Por: Richard Webb
Hace medio siglo, iniciaba mi vida profesional en el BCR. La entidad pasaba un mal rato por críticas a sus políticas conservadoras y se acababa de elegir a un joven Fernando Belaúnde, de quien se esperaba un giro radical hacía la izquierda. Su aliado radical, la Democracia Cristiana, consiguió de inmediato el nombramiento de varios jóvenes a cargos técnicos en el BCR, mientras que otros, con ideas propias de lo que debía ser la política monetaria, se adueñaron del Instituto Nacional de Planificación. Ante tamaño embate, el BCR tenía un talón de Aquiles – la acusación de errores en sus cálculos estadísticos de la economía nacional. Para el Banco, entonces, se volvió urgente eliminar esa debilidad que minaba su autoridad técnica, y se decidió realizar una revisión total de su estadística con asesoramiento experto del Fondo Monetario. ¿A quién encargarle la tarea? Yo era el recién llegado, y no me quedó otra.
Si bien acepté la tarea con desgano, terminó siendo una magnifica introducción a la economía peruana, y además un aprendizaje sociológico de cómo se hacen y se usan las estadísticas en el Perú. Descubrí por ejemplo que el Ministerio de Agricultura había reportado una reducción repentina y drástica en la producción de papa, cifra que creaba dudas porque no se conocía de sequía ni plaga ni otra posible causa. Finalmente, un funcionario me confesó que se había decidido corregir una exageración que llevaba años. El Perú no producía tanta papa como se decía, hecho que se reconoció rebajando fuertemente la cifra a partir de ese momento. Pero la corrección no se aplicó a las cifras de años anteriores, pues ya eran “datos oficiales,” creando la impresión de un repentino colapso productivo.
Como responsable del PBI yo me veía obligado a hacer lo que los funcionarios del Ministerio no habían querido hacer – corregir las cifras también de años anteriores en consonancia con la nueva estimación más realista. Pero, para hacerlo tuve que desobedecer al Director de mi oficina en el BCR. Cuando fue informado que yo iba a cambiar las cifras del Ministerio se escandalizó, gritando “Usted no puede hacer eso. Son datos oficiales.” Me hice el sordo, pero quedé con dudas permanentes ante toda estadística “oficial.”

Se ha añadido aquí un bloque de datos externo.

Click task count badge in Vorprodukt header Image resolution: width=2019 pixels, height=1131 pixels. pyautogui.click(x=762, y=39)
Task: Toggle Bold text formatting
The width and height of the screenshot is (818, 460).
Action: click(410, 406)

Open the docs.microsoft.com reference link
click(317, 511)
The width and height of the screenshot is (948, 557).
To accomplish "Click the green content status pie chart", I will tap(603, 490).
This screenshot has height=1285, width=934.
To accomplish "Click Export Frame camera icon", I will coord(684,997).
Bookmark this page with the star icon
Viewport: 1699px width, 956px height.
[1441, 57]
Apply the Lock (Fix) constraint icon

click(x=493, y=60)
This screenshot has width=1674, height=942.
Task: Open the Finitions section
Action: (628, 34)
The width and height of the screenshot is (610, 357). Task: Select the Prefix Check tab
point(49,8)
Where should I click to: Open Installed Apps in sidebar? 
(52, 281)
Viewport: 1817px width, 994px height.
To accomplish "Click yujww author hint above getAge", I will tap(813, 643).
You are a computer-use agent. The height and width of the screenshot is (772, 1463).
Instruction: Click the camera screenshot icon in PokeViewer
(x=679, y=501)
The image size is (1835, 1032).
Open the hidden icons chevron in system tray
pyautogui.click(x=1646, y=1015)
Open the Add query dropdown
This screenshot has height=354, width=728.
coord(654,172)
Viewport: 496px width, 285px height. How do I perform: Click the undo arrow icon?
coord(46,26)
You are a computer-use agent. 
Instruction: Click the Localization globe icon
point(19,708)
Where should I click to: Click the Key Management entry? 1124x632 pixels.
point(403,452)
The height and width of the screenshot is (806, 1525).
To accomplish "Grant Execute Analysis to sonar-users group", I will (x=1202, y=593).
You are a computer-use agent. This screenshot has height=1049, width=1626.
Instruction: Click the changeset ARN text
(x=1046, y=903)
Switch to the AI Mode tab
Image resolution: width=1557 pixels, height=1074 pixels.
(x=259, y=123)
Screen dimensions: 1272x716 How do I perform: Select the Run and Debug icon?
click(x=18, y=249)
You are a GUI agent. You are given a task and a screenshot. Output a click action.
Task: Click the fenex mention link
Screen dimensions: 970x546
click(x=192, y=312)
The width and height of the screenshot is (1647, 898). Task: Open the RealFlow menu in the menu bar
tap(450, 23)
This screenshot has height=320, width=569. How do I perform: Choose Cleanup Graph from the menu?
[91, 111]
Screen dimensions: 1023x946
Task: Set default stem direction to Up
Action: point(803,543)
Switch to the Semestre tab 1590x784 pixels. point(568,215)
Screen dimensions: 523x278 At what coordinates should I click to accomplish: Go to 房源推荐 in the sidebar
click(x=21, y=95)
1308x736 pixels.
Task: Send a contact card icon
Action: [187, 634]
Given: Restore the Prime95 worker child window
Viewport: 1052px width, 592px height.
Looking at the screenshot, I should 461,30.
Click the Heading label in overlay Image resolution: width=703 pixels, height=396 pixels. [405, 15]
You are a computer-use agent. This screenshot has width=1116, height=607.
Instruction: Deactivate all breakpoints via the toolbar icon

Con el pasar de los años he visto varios casos similares. Uno que tuvo consecuencias tanto económicas como políticas fue la exageración de los índices de inflación durante los años de hiperinflación, entre 1978 y 1980 y entre 1988 y 1991. Pasados esos momentos, se descubrió que la fórmula de cálculo había “enloquecido” cuando la inflación entraba a niveles extremos, exagerando la verdadera inflación y caída en los ingresos reales. El descubrimiento era problemático porque muchos compromisos contractuales contenían ajustes en función del índice de costo de vida. Una vez más, se decidió no modificar el dato “oficial”, silencio que se mantiene a pesar de constituir una distorsión de la historia.
Por eso no debe sorprender el manejo actual de la estadística de fallecimientos por causa del COVID. La emergencia que se vive, y la necesidad de colaboración de toda la población exigen una información diaria de la situación, y se anuncia cada día entonces una cifra oficial de fallecimientos del día anterior. Pero, al mismo tiempo, se tiene constancia de una considerable subestimación en esas cifras oficiales, por diversas razones. Una es que el virus mata a muchos indirectamente, por ejemplo, por infarto, o impedimento para obtener las medicinas necesarias para otras condiciones, además de causas más indirectas como la desnutrición. Se trata de información vital que requieren las autoridades en forma detallada y puntual y lo más exacto posible para lograr el control del virus, una necesidad que tiene un paralelo en las múltiples informaciones cuantitativas que requiere un general en medio de una batalla. ¿Cuántas balas me quedan? ¿Qué reservas tiene el enemigo? ¿Cuánto demorará llevar este cañón a ese cerro? En la práctica, casi toda esa información es inexacta, o aproximada. La guerra contra el COVID se libra con necesidades similares, de datos altamente detallados para calibrar medidas específicas, pero al mismo tiempo, exige un dato más formal sobre el avance, que hoy consiste en el número de fallecidos y que, al final, tiene que ser un “dato oficial.” Esa necesidad formal – como es la formalidad en general – es a la vez vital, para los fines políticos, e imposible, por las razones mencionadas. Vivimos entonces en una esquizofrenia estadística, debatiendo un “dato oficial” de evidente inexactitud, pero que sirve para el debate político, y a la vez generando las múltiples estadísticas detallados que se necesitan para ganar la guerra.